Image source: WikiMedia Commons - Joachim Kohler
When most travelers think about winter in Europe, invariably images of snow-covered Christmas Markets come to mind, and Germany is one of the best countries to experience the traditional European market atmosphere.
Kicking off around the end of November, most markets run right up until Christmas, or stop one or two days before. They open in the morning and sometimes close by 9pm, sometimes later, depending on the city.
Typical Christmas Markets in Germany are the best places to pick up unique and traditional holiday gifts. Artisans assemble at each market, selling their crafts, which can range from traditional marionettes to lambskin shoes.
Aside from the bevy of holiday gifts awaiting shoppers, local culinary creations and specialty drinks are big draws to Christmas Markets across Europe. It's hard to bypass the smell of hot mulled wine, especially when the temperatures have zipped below freezing.
Each market has something it's known for, whether it’s a food, specific handicraft, or even a unique feature – like an ice skating rink. Here’s a look at some of the best German Christmas Markets to check out during the holiday season:
Held at the main square in the historic old town, Nuremburg's Christmas Market is said to date back to the 16th century. With nearly 200 huts, there is no shortage of shopping options here. Be sure to try Lebkuchen (gingerbread cookies) and Nuremburg Bratwursts.

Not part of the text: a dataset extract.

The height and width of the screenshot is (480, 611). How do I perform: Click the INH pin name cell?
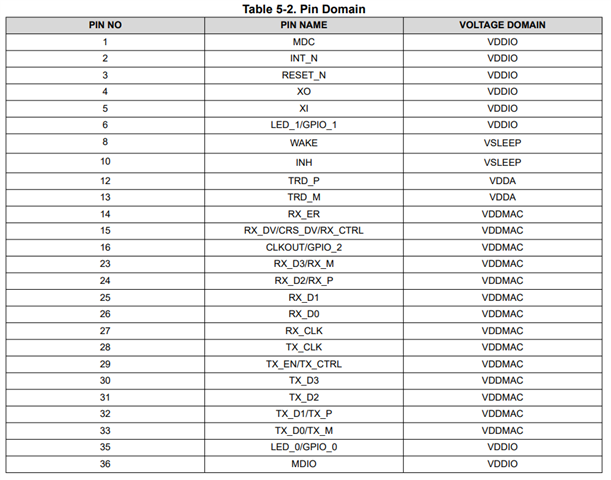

Cologne is one of the most beautiful cities in Germany and with a Christmas Market that includes the backdrop of the cathedral – a UNESCO World Heritage Site – Cologne is continually voted as one of the best Christmas Markets in Europe. The ‘Am Dom’ includes over 160 stalls selling traditional gifts and foods, and it features the largest Christmas tree in the region.
Dresden is home to Germany's oldest Christmas Market, called “Striezelmarkt”, which started back in 1434 as a one-day meat market. It’s also famous for the world’s tallest Christmas pyramid, along with the world’s tallest Nutcracker. There are many products in Dresden’s market you won’t find elsewhere. Be sure to check out Dresden’s traditional Pflaumentoffel, a chimney sweep handcrafted from dried prunes, and order “stolen”, a traditional Christmas cake.
Berlin is the spot to go if you want to explore a large number of Christmas Markets. With over 50 different options, you could spend weeks visiting markets in Berlin alone. With that many Christmas Markets, which one(s) do you choose? Be sure to include the Gendarmenmarkt, held in one of Berlin's most beautiful squares. From Germany’s top chefs providing eats to the wealth of entertainment like fire artists, dance groups, and acrobats, there is no shortage of fun at Gendarmenmarkt.
Not too far awayis the Potsdamer Platz Market where you can ride Europe’s largest mobile toboggan run.
Visiting Bavaria with snow on the ground is magical alone, but is certainly magnified by the addition of some of the best Christmas Markets in Germany. Munich is home to a number of markets, but the most famous is “Christkindl Market.” Held in the Marienplatz, this market dates back to the 17th century. Kids can go inside the Town Hall building and help make Christmas cookies while you stay outside and enjoy the Christmas concert on the town hall balcony.
And if you happen to be flying in or out of Munich this month, check out the Christmas Market at the Munich Airport that runs until December 29th. With 50 market stands, killing time before your flight is a breeze. The Munich Airport Christmas Market features 300 real Christmas trees, with a 15-meter one surrounding the stalls. And if that isn’t enough, there is a giant ice skating rink in the middle of market.
If you are looking for a different take on the traditional Christmas Market, Hamburg is your place. Throw out the family friendly image here and leave the kiddies behind as the St. Pauli district serves up “Santa Pauli” – complete with strip shows and adult-themed toys available for sale.
Which market would you like to visit?